Python project that utilize ML models to predict diabetic status of some 250,000 survey volunteers. Data has binary target and 21 numerical features and was imbalanced 86% vs 14% dataset in favor of the negative target class.
Data Source: https://www.kaggle.com/datasets/alexteboul/diabetes-health-indicators-dataset?resource=download
Methodology: Stratified train test split was performed with 20% of the data reserved for the test and the remaining 80% utilized for model selection. GridSearchCV was performed with 5 fold cross validation to determine the optimal hyperparameters. Evaluation was performed using ROC-AUC as the primary performance metric, while additional scores were taken for average precision, f1-score and recall. Threshold shifting was performed after to find the optimal secondary metrics such as for recall.
Discussion: Collectively, the models produced ROC-AUC above 0.8 for each model. F1 Score, the harmonic mean between recall and precision, was less impressive as no model was able to break 0.5. This result is unsurprising as diabetes is a highly complex condition with myriads of clinical interactions and nuances. Being able to score above 50% in one of the metrics of recall and precision is fairly good. In a similar case using BRFSS data from 2014, Zidian Xie et al. (Xie, 2019 - https://www.cdc.gov/pcd/issues/2019/19_0109.htm) built models that had sensitivities of around 50%-51% so our models performed very favorably.
Conclusion: The ML models predicted at a high level the diabetes status of individuals using a dataset with 250,000 subjects and only 21 features. These models all had ROC-AUC scores of above 0.8 and reported secondary metrics using threshold shifting to obtain optimal scores for F1 Score, Recall and Precision that compared favorably with literature results.

• **INPUT DATA**
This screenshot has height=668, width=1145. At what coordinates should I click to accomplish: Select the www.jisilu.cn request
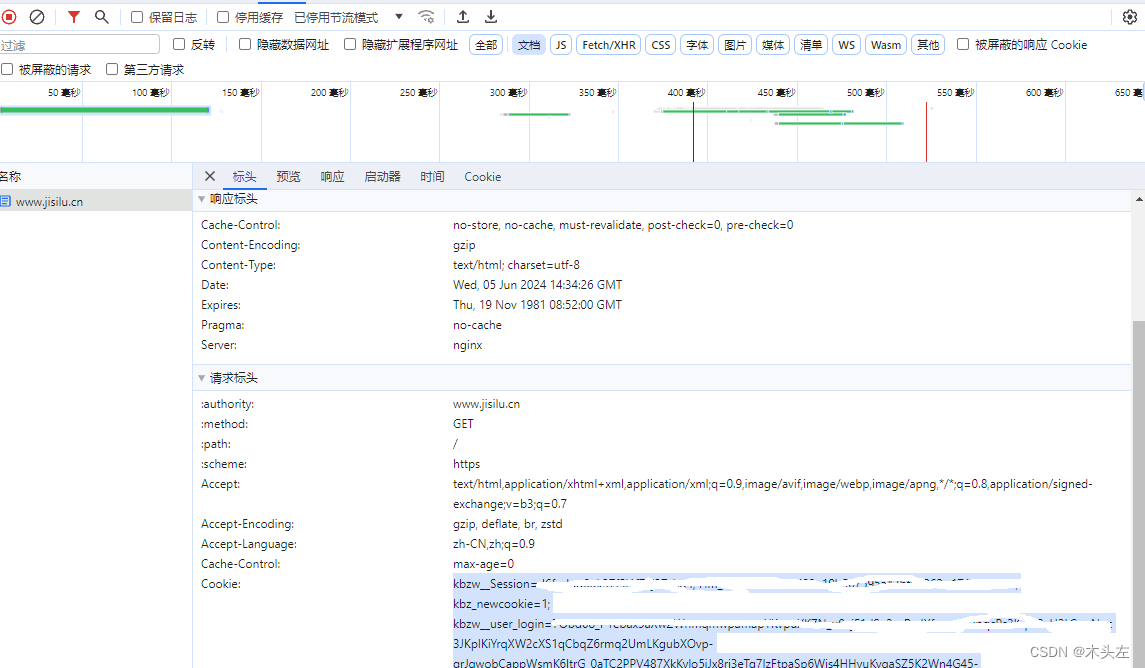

• **EXERCISE INSTRUCTIONS**
1. Reproduce the passage of the diabetes prediction summary from "Python project that" to "negative target class.".
2. In the Methodology section of the diabetes prediction summary, list every performance metric used in the evaluation.

• **PROBLEM SOLUTIONS**
1.
Python project that utilize ML models to predict diabetic status of some 250,000 survey volunteers. Data has binary target and 21 numerical features and was imbalanced 86% vs 14% dataset in favor of the negative target class.

2. ROC-AUC, average precision, f1-score, recall